╭─ Supplied material

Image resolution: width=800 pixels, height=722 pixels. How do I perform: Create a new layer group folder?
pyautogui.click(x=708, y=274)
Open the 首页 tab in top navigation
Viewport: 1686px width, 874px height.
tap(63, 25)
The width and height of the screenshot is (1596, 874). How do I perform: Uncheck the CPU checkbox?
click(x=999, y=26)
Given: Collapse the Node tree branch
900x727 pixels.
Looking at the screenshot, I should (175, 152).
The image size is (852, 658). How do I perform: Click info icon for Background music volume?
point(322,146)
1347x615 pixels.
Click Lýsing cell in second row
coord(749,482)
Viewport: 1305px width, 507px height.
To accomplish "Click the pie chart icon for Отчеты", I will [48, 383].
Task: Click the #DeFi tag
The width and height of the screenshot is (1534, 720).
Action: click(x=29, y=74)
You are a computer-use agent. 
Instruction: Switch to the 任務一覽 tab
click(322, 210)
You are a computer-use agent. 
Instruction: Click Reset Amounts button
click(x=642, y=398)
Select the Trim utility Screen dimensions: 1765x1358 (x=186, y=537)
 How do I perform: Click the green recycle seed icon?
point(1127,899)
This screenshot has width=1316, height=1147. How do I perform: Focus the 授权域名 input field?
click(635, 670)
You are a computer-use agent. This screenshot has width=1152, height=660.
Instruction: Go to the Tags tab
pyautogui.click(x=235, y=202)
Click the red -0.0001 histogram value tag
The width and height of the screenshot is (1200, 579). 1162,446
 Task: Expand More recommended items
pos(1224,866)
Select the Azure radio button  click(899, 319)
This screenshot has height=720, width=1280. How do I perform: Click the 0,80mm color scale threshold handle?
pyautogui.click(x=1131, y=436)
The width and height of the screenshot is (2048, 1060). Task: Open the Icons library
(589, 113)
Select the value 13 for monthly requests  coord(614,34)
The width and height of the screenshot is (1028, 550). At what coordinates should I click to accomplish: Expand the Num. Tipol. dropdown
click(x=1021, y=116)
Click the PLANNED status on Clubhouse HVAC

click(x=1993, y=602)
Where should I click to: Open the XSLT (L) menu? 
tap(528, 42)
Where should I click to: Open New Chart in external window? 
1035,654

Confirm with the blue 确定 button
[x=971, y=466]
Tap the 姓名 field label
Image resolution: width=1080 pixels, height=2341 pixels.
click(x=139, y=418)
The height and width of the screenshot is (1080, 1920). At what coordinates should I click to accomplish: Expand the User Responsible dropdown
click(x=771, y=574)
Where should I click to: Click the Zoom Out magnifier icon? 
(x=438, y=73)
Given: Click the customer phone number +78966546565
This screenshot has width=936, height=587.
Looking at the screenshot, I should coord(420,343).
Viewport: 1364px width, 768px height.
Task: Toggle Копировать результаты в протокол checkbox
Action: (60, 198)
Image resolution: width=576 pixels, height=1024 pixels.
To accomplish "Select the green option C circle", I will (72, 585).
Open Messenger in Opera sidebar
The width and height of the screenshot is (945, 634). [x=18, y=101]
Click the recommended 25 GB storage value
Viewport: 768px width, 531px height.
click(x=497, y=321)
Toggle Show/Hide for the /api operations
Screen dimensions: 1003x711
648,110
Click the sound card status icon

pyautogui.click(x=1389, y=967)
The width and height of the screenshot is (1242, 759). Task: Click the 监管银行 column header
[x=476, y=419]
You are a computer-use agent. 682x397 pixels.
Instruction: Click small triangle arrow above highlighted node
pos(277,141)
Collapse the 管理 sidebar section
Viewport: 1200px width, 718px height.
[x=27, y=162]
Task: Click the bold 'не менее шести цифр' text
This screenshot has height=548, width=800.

╰─

> The exercise:
Convert the lines of the items, from the line containing "1347x615 pixels." through the line containing "(x=438, y=73)", into a JSON list of strings with one string per line, omitting blank lines.

> Answer in full:
[
  "1347x615 pixels.",
  "Click Lýsing cell in second row",
  "coord(749,482)",
  "Viewport: 1305px width, 507px height.",
  "To accomplish \"Click the pie chart icon for Отчеты\", I will [48, 383].",
  "Task: Click the #DeFi tag",
  "The width and height of the screenshot is (1534, 720).",
  "Action: click(x=29, y=74)",
  "You are a computer-use agent. ",
  "Instruction: Switch to the 任務一覽 tab",
  "click(322, 210)",
  "You are a computer-use agent. ",
  "Instruction: Click Reset Amounts button",
  "click(x=642, y=398)",
  "Select the Trim utility Screen dimensions: 1765x1358 (x=186, y=537)",
  " How do I perform: Click the green recycle seed icon?",
  "point(1127,899)",
  "This screenshot has width=1316, height=1147. How do I perform: Focus the 授权域名 input field?",
  "click(635, 670)",
  "You are a computer-use agent. This screenshot has width=1152, height=660.",
  "Instruction: Go to the Tags tab",
  "pyautogui.click(x=235, y=202)",
  "Click the red -0.0001 histogram value tag",
  "The width and height of the screenshot is (1200, 579). 1162,446",
  " Task: Expand More recommended items",
  "pos(1224,866)",
  "Select the Azure radio button  click(899, 319)",
  "This screenshot has height=720, width=1280. How do I perform: Click the 0,80mm color scale threshold handle?",
  "pyautogui.click(x=1131, y=436)",
  "The width and height of the screenshot is (2048, 1060). Task: Open the Icons library",
  "(589, 113)",
  "Select the value 13 for monthly requests  coord(614,34)",
  "The width and height of the screenshot is (1028, 550). At what coordinates should I click to accomplish: Expand the Num. Tipol. dropdown",
  "click(x=1021, y=116)",
  "Click the PLANNED status on Clubhouse HVAC",
  "click(x=1993, y=602)",
  "Where should I click to: Open the XSLT (L) menu? ",
  "tap(528, 42)",
  "Where should I click to: Open New Chart in external window? ",
  "1035,654",
  "Confirm with the blue 确定 button",
  "[x=971, y=466]",
  "Tap the 姓名 field label",
  "Image resolution: width=1080 pixels, height=2341 pixels.",
  "click(x=139, y=418)",
  "The height and width of the screenshot is (1080, 1920). At what coordinates should I click to accomplish: Expand the User Responsible dropdown",
  "click(x=771, y=574)",
  "Where should I click to: Click the Zoom Out magnifier icon? ",
  "(x=438, y=73)"
]